Yang Cao [email protected], Fei Li [email protected]
BeiJing Institute of Radiation – Biotechnology Laboratory

Table of Contens

Background

Ecology is the scientific With the rapid and inexpensive next-generation sequencing technologies The structure of complex biological systems reflects not only their function but also into the habitates in which they envoled and are adapted to. Reverse Ecology- an emerging new frontier in Evolutionary Sysmtems biology at the interface of computational biology, genomics and environmental science, which uses population genomics to study ecology with no a priori assumptions about the organism(s) under consideration. This term was suggested by Li et al. during a conference on ecological genomics in Christchurch, New Zealand. It facilitates the translation of high through genomic data into large scale ecological data, and utilizes system-based method to obtain novel insights of pooly characterized microorganisms and relationships between microorgasnims or their environments in a superorganism.Traditional approach, however, can only applied to a small scale and for ralatively well-studied systems.

Introduction

This manual is a brief introduction to structure, funcitons and usage of RevEcoR package. The RevEcoR package implements the reverse ecology framework. It can be used for reconstruction of metabolic environmnets using a cross-species analysis, idenditifying the set of compounds and predicting the species interactions on a large scale with a graph-based algorithm mentioned in Borenstein et al.. The reverse ecology framework which takes advances of system biology and genomic metabolic modeling, aims to predict the ecological traits of poorly studied microorganisms, their interactions with other microorganisms, and the ecology of microbial communities from system-level analysis of complex biological networks.

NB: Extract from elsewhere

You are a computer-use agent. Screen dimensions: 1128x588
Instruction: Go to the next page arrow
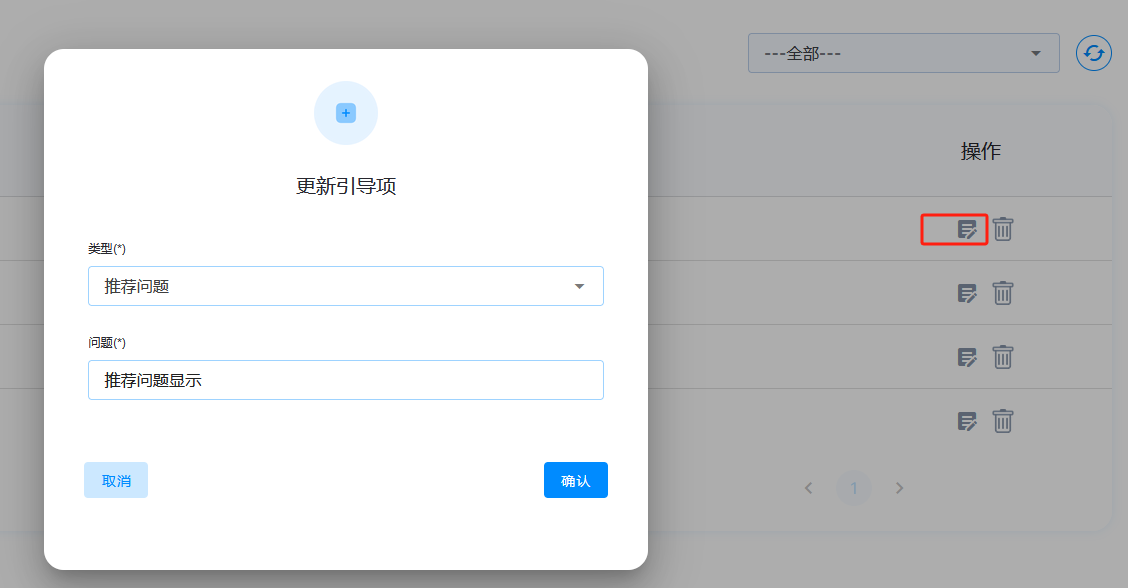[899, 488]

Two softwares (NetSeed and NetCooperate), have developed by Borenstein’s lab for studying the ecology of microorganisms. Howevever, neither of them supports metabolic network reconstruction of species, and both are limited in small scale analysis (two species). The RevEcoR package provides an interface to microbiome reverse ecology analysis on a large scale. The main features of this package consists of several steps:

  1. Downding metabolic networks data from KEGG database: all species metabolic network data could be downloaded from the KEGG PATHWAY datase with the KEGG REST API (application programming interface).

  2. Reconstruction metabolic networks of all species: a directed graph whose nodes represent compounds and whose edges represent reactions linking substrates to products.

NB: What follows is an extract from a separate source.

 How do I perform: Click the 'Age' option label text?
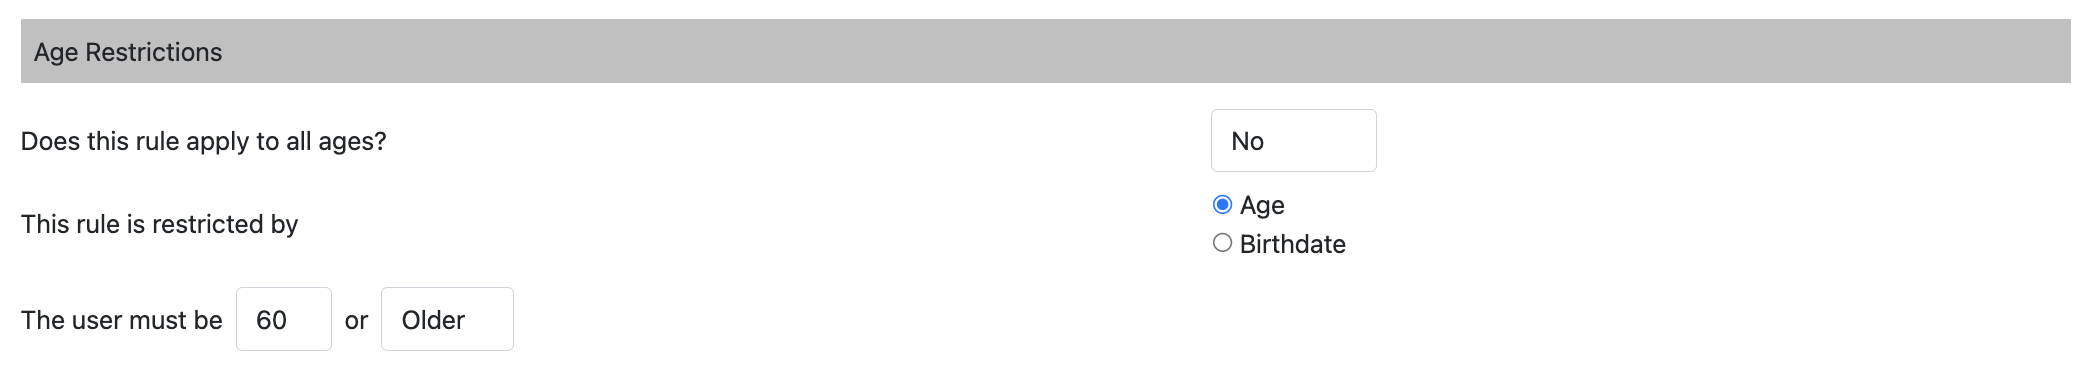point(1262,205)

  3. Identify seed set of a specific organism: each metabolic network was decomposed into its strongly conneted components (SCC) using Kasaraju’s algorithm. The SCC forms a directed graph whose nodes are the components and whose edges are the orginal edges in the graph that connect nodes in two different components. Then, detectting the seed set with this SCCs.

  4. Host-microbe and microbe-microbe cooperation analysis

Installation

RevEcoR is free available on CRAN. You can install the latest released version from CRAN as following:

install.packages("RevEcoR") 

or the latest development version from github. To install packages from GitHub, you first need install the devtools package on your system with install.packages("devtools"). Note that devtools sometimes needs some extra non-R software on your system – more specifically, an Rtools download for Windows or Xcode for OS X. There’s more information about devtools here.

if (!require(devtools) 
  install.packages("devtools") 
devtools::install_github("yiluheihei/RevEcoR") 

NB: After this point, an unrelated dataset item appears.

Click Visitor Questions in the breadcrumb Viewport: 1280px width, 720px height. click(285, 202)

After installation, you can load RevEcoR into current workspace by typing or pasting the following codes:

library(RevEcoR) 

Downloding the metabolic data of a specific organism

Both the Kyoto Encyclopedia of Genes and Genomes (KEGG) and Integrated Microbial Genomes database (IMG) [7] collect complete high-quality genome sequences and metagenome sequences with a comprehensive set of publicly available bacterial, archaeal, eukaryotic, and phage genomes, as well as engineered, environmental and host associated metagenome samples. All the sequences and functional annotation profile can be download directly.

The KEGG database provides a REST-style API compared with IMG database. This package provides function getOrgMetabolicData to download the specific organism metabolic data from KEGG database, and return a list where each element consists of three elements: reaction, substrate and product. Data in IMG, we can only download it manually. In addition, users can annotate their private genomic data with KO terms on IMG systems or in their local machine to obtain the annotation profile.

## download sample metabolic data from remote KEGG database 
buc <- getOrgMetabolicData("buc") 
data(kegg_buc) 
head(buc) 

### Reconstruction of organism metabolic network

The crucial premise of Reverse Ecology is that genomic information can be converted into ecological information. Metabolism linking miroorgasnim with the biochemical environmnet acrossing compound exchanges: import of exogenous compounds and impact the composition of its environment via secretion of other compounds. Thus, metabolic network is the reflection of interation between organisms and their environment.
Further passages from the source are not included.